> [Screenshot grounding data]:
+++

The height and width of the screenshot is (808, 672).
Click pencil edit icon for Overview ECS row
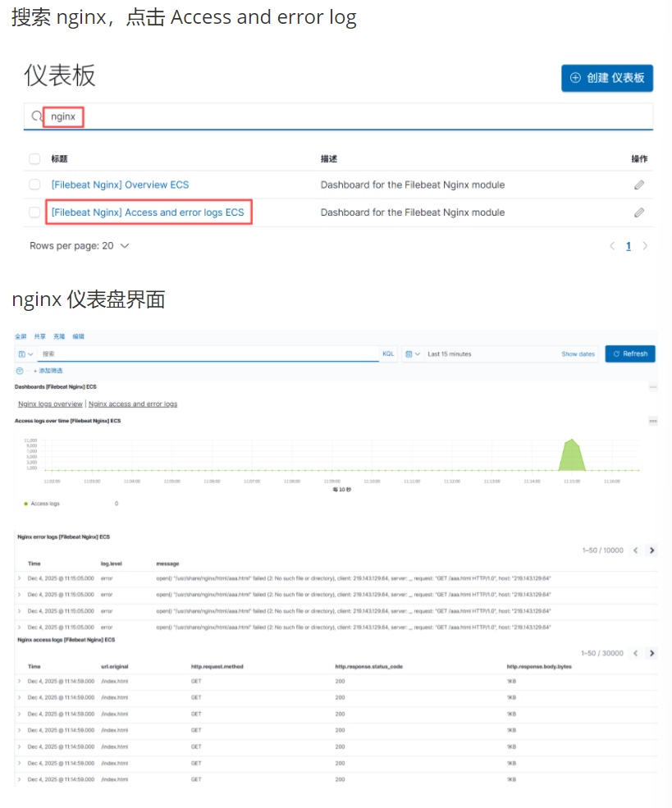coord(639,185)
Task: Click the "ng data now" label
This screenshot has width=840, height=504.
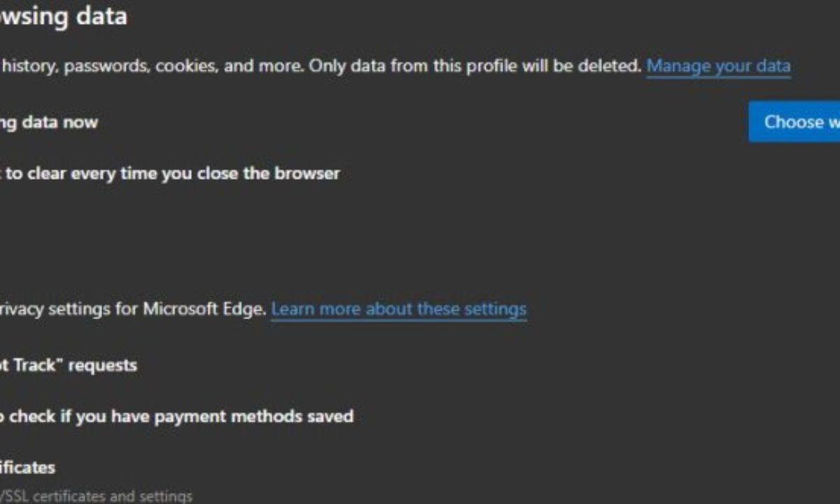Action: pos(49,122)
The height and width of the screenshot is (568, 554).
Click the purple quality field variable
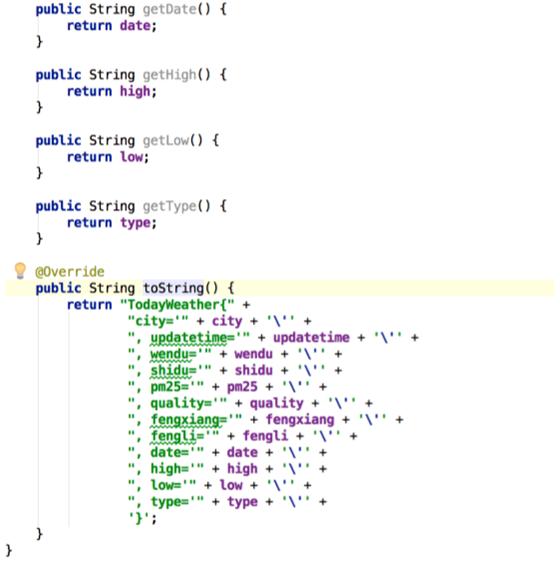click(x=276, y=403)
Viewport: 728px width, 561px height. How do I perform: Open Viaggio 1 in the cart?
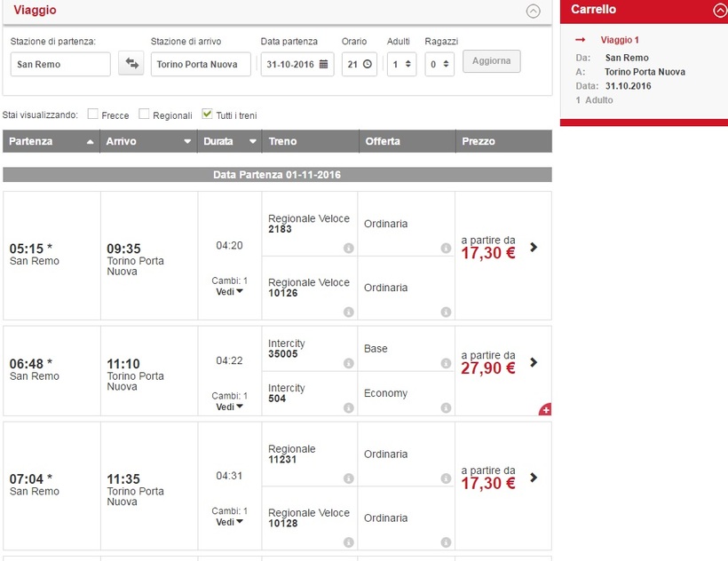(x=619, y=40)
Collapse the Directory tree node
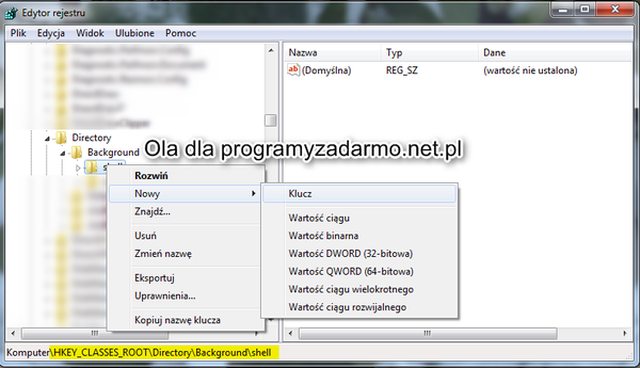Image resolution: width=640 pixels, height=368 pixels. (47, 139)
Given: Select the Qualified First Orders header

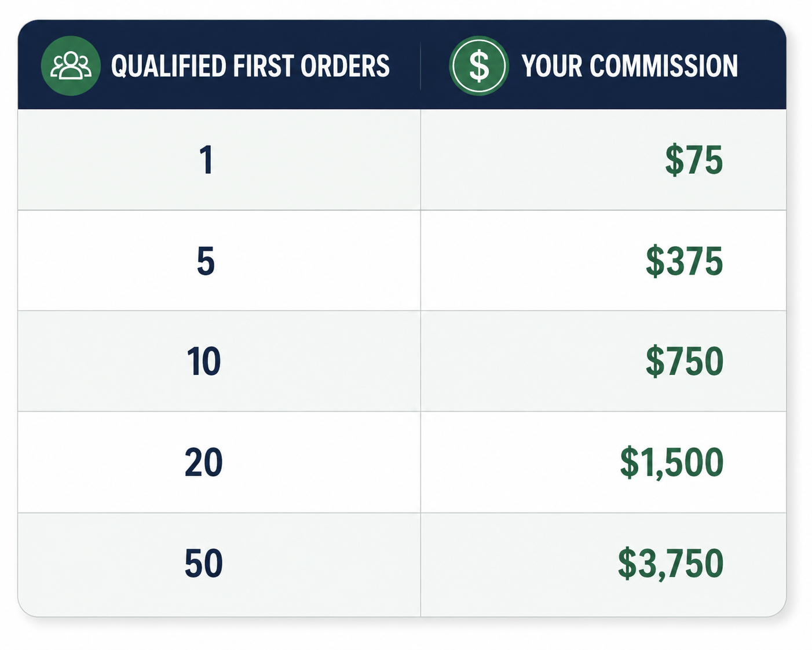Looking at the screenshot, I should tap(250, 66).
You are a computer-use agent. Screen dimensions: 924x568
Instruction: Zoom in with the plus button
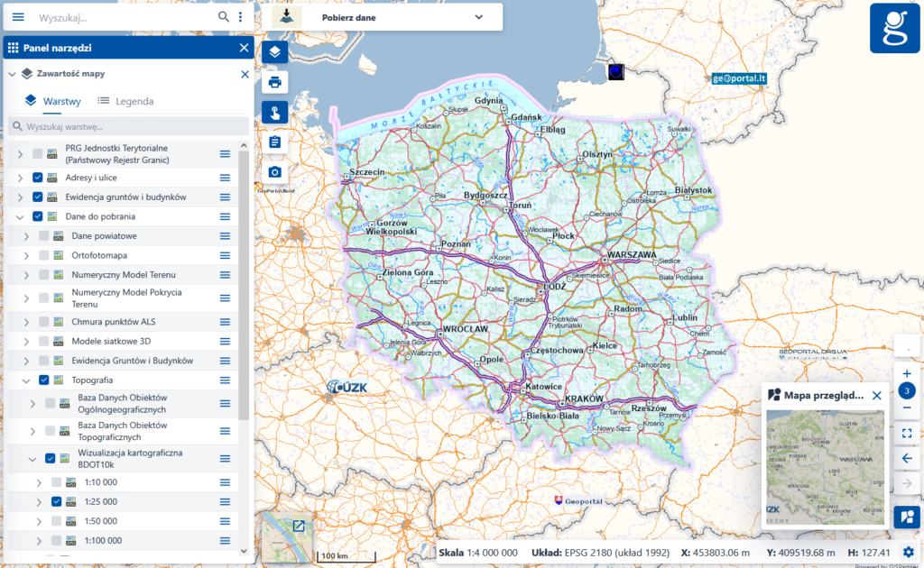coord(907,373)
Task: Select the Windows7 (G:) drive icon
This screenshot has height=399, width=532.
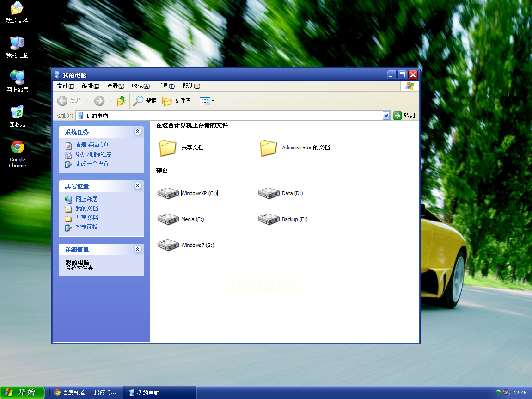Action: 168,245
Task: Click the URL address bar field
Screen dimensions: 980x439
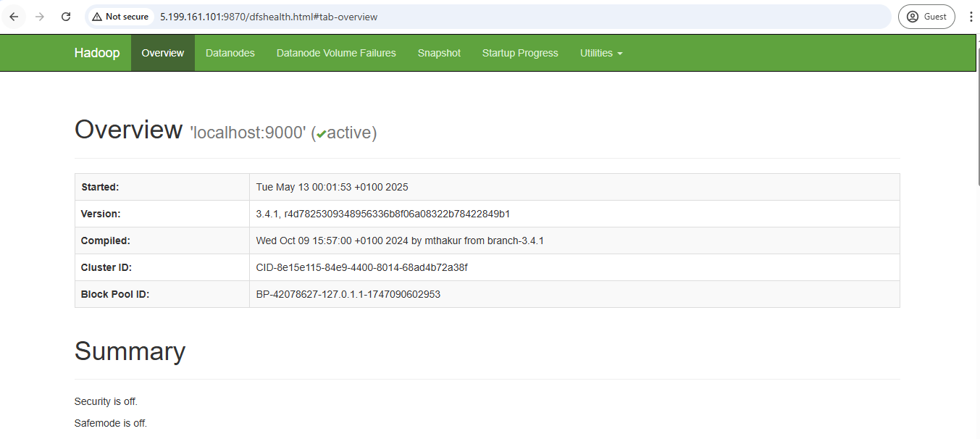Action: 507,17
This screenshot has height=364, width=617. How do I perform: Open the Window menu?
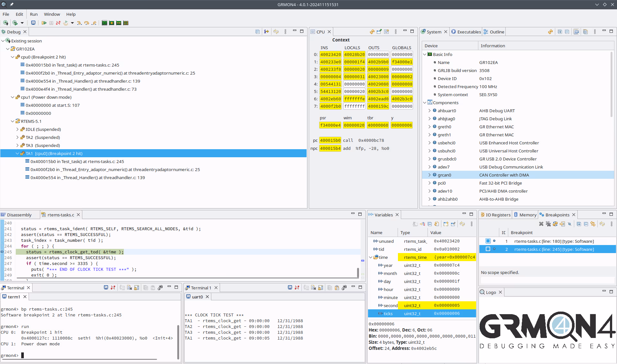[x=52, y=14]
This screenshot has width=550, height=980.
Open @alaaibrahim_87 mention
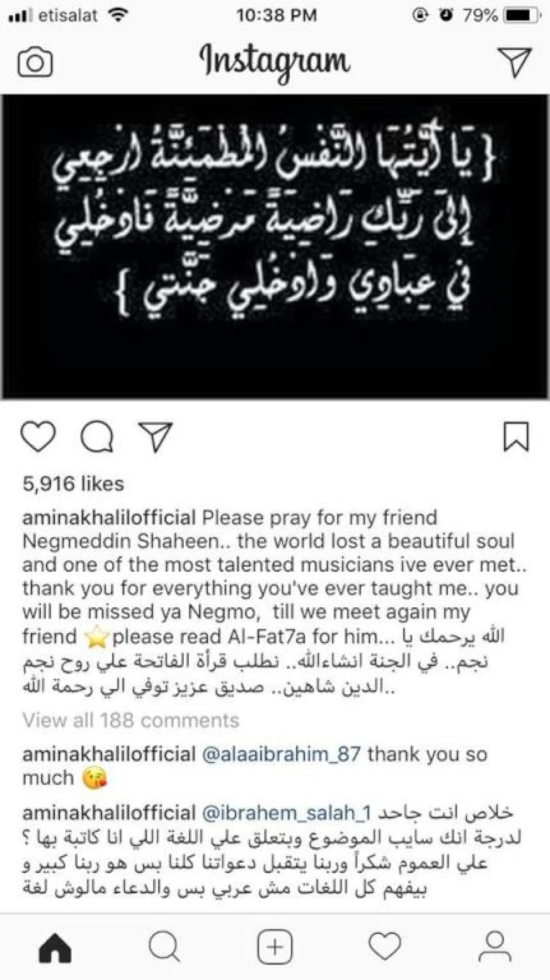(281, 754)
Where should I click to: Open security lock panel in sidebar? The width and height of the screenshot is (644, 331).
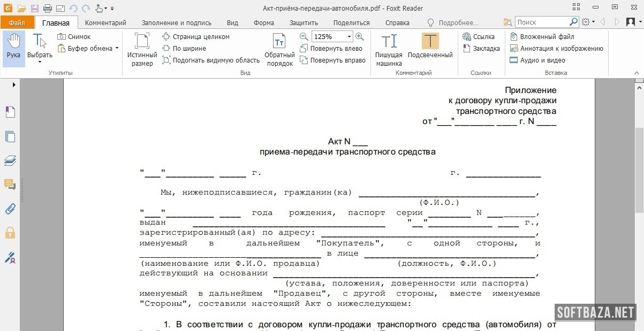(10, 233)
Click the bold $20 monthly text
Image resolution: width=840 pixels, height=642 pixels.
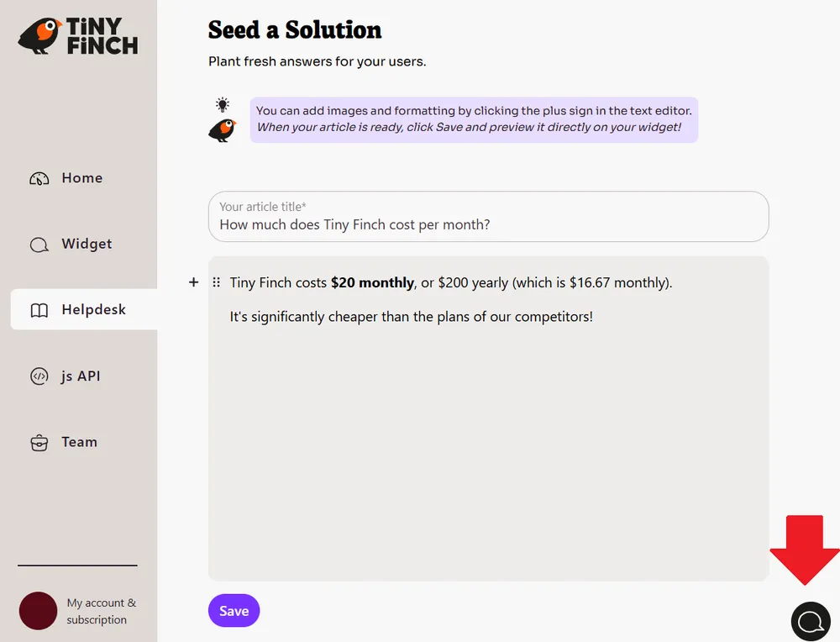click(372, 282)
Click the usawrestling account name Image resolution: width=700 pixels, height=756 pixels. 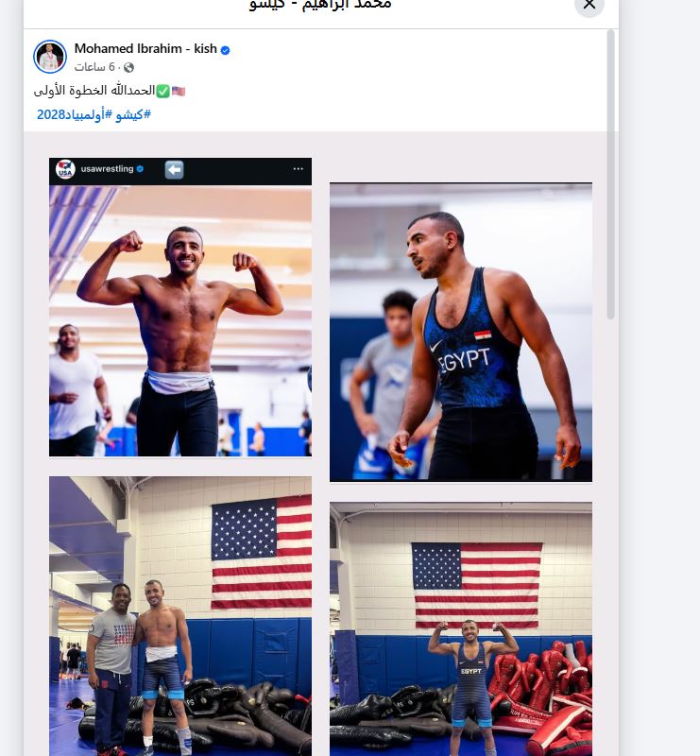[107, 169]
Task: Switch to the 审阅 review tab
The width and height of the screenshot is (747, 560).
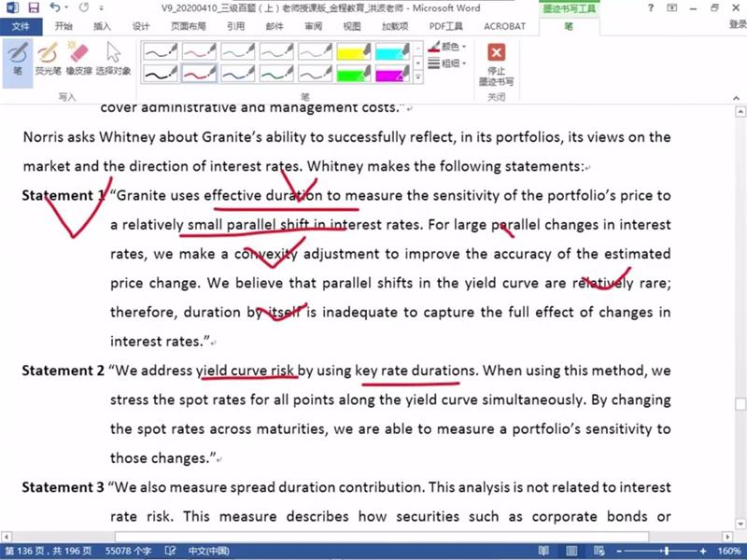Action: point(313,26)
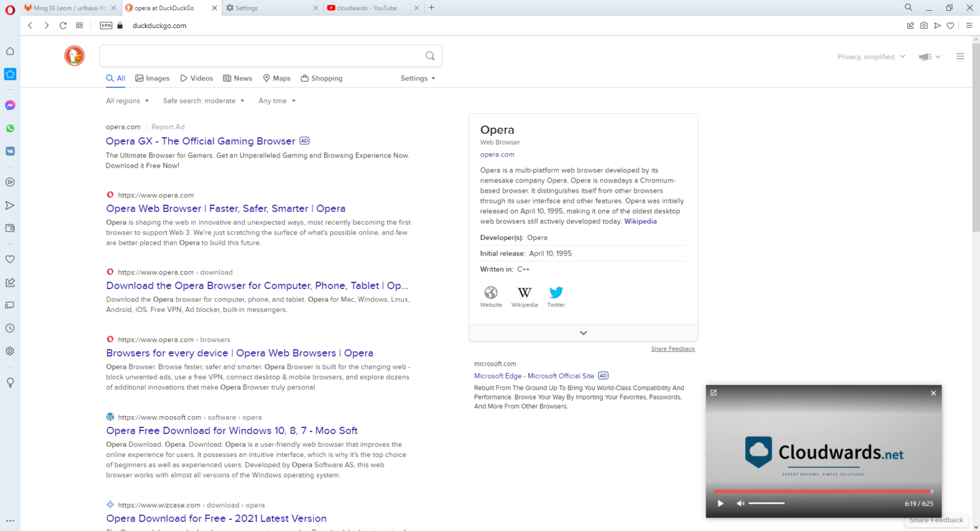Switch to the cloudwards - YouTube tab
Screen dimensions: 980x531
tap(367, 8)
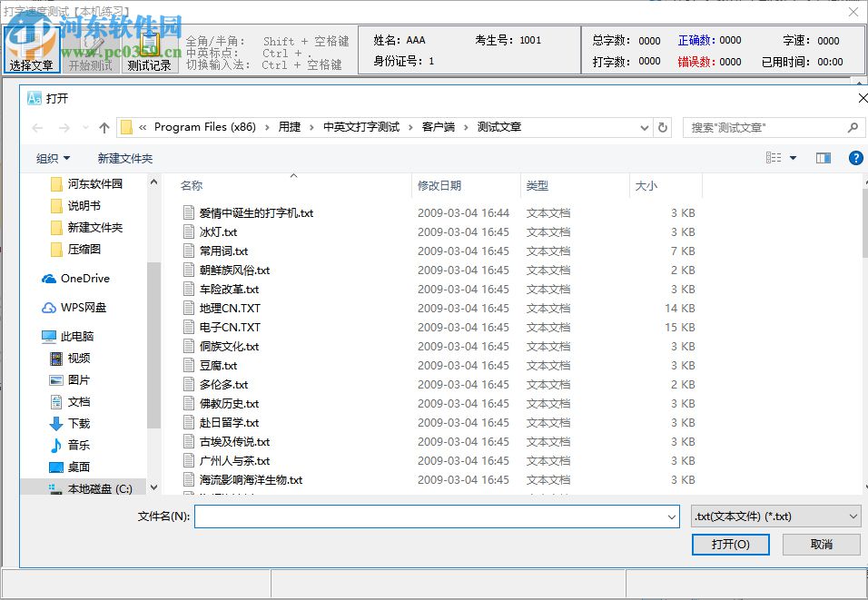Screen dimensions: 868x600
Task: Open the 选择文章 article selection tool
Action: (32, 50)
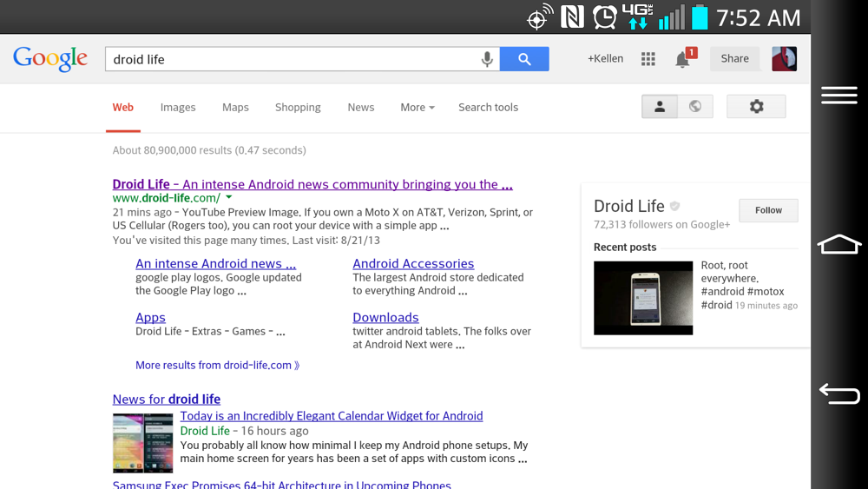The image size is (868, 489).
Task: Expand the green arrow beside www.droid-life.com
Action: tap(229, 198)
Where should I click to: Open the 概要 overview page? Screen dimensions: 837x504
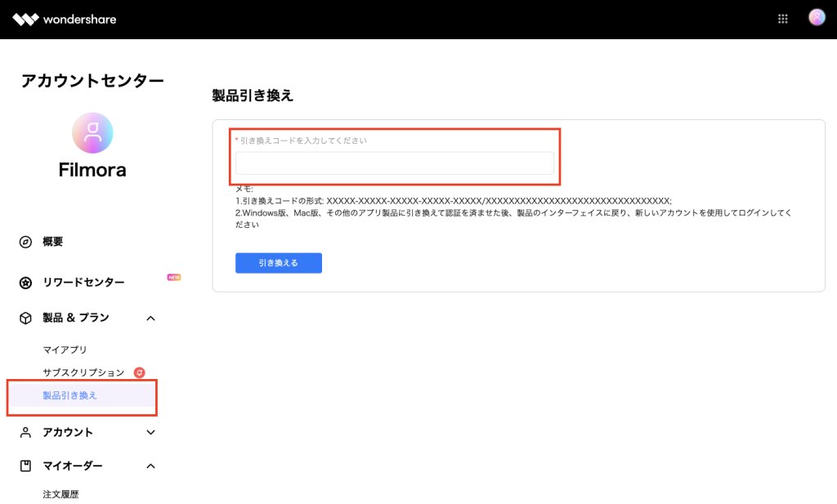pos(52,242)
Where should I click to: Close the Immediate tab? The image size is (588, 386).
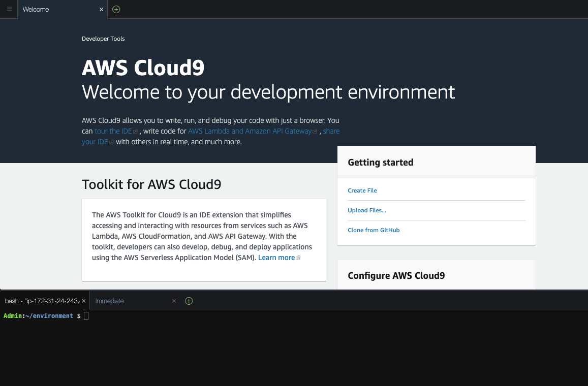click(x=174, y=301)
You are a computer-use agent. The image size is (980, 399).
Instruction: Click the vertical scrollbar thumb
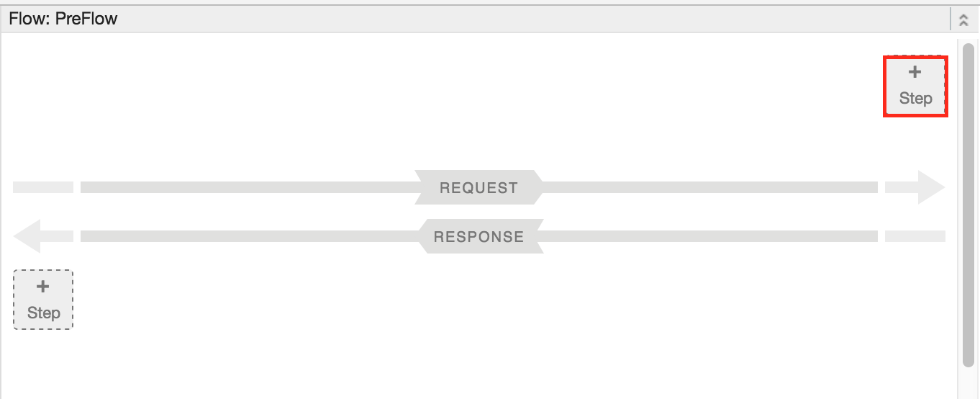pyautogui.click(x=968, y=202)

+++

> [WHAT YOU HAVE TO DO]:
What do the lines above say from the line containing "Where should I click to: Close" through the last line? Quote them exactly, both ends included, and leave out the pictures.

> [SOLUTION]:
Where should I click to: Close the Immediate tab? The image size is (588, 386).
click(x=174, y=301)
You are a computer-use agent. The image size is (980, 399).
Instruction: Click the vertical scrollbar thumb
pyautogui.click(x=968, y=202)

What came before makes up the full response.